- _Record excerpts_
————————

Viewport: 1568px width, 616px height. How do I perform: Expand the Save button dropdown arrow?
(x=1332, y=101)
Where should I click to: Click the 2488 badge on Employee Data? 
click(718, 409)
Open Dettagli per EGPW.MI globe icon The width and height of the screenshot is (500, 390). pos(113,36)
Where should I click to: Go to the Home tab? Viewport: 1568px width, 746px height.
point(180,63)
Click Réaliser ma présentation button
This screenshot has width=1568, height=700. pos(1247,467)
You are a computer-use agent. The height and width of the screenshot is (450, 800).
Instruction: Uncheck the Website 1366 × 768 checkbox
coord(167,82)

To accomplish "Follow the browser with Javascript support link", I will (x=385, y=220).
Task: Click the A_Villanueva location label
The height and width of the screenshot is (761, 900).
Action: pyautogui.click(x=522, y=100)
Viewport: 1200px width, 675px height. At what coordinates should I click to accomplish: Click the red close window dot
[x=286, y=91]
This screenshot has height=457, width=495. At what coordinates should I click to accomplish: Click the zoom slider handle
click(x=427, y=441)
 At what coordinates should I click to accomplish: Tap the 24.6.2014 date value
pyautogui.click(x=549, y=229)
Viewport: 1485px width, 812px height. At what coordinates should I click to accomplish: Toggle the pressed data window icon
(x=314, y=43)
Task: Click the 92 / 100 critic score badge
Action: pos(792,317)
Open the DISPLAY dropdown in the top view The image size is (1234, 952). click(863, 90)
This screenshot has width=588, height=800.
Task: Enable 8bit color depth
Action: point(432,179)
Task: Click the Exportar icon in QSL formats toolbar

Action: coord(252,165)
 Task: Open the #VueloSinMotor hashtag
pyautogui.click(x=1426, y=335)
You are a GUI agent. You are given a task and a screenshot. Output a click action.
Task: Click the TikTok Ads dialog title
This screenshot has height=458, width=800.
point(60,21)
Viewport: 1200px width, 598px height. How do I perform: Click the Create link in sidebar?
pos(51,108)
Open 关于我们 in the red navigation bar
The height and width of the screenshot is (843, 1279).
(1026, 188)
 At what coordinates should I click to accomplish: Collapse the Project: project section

————————

- _Your task_
Return every line of the material above verbatim, with no changes to wording, punctuation, or order.

- _Solution_
Viewport: 1568px width, 616px height. How do I perform: Expand the Save button dropdown arrow?
(x=1332, y=101)
Where should I click to: Click the 2488 badge on Employee Data? 
click(718, 409)
Open Dettagli per EGPW.MI globe icon The width and height of the screenshot is (500, 390). pos(113,36)
Where should I click to: Go to the Home tab? Viewport: 1568px width, 746px height.
point(180,63)
Click Réaliser ma présentation button
This screenshot has width=1568, height=700. pos(1247,467)
You are a computer-use agent. The height and width of the screenshot is (450, 800).
Instruction: Uncheck the Website 1366 × 768 checkbox
coord(167,82)

To accomplish "Follow the browser with Javascript support link", I will (x=385, y=220).
Task: Click the A_Villanueva location label
The height and width of the screenshot is (761, 900).
Action: pyautogui.click(x=522, y=100)
Viewport: 1200px width, 675px height. At what coordinates should I click to accomplish: Click the red close window dot
[x=286, y=91]
This screenshot has height=457, width=495. At what coordinates should I click to accomplish: Click the zoom slider handle
click(x=427, y=441)
 At what coordinates should I click to accomplish: Tap the 24.6.2014 date value
pyautogui.click(x=549, y=229)
Viewport: 1485px width, 812px height. At what coordinates should I click to accomplish: Toggle the pressed data window icon
(x=314, y=43)
Task: Click the 92 / 100 critic score badge
Action: pos(792,317)
Open the DISPLAY dropdown in the top view The image size is (1234, 952). click(863, 90)
This screenshot has width=588, height=800.
Task: Enable 8bit color depth
Action: point(432,179)
Task: Click the Exportar icon in QSL formats toolbar

Action: coord(252,165)
 Task: Open the #VueloSinMotor hashtag
pyautogui.click(x=1426, y=335)
You are a GUI agent. You are given a task and a screenshot. Output a click action.
Task: Click the TikTok Ads dialog title
This screenshot has height=458, width=800.
point(60,21)
Viewport: 1200px width, 598px height. How do I perform: Click the Create link in sidebar?
pos(51,108)
Open 关于我们 in the red navigation bar
The height and width of the screenshot is (843, 1279).
(1026, 188)
 At what coordinates should I click to accomplish: Collapse the Project: project section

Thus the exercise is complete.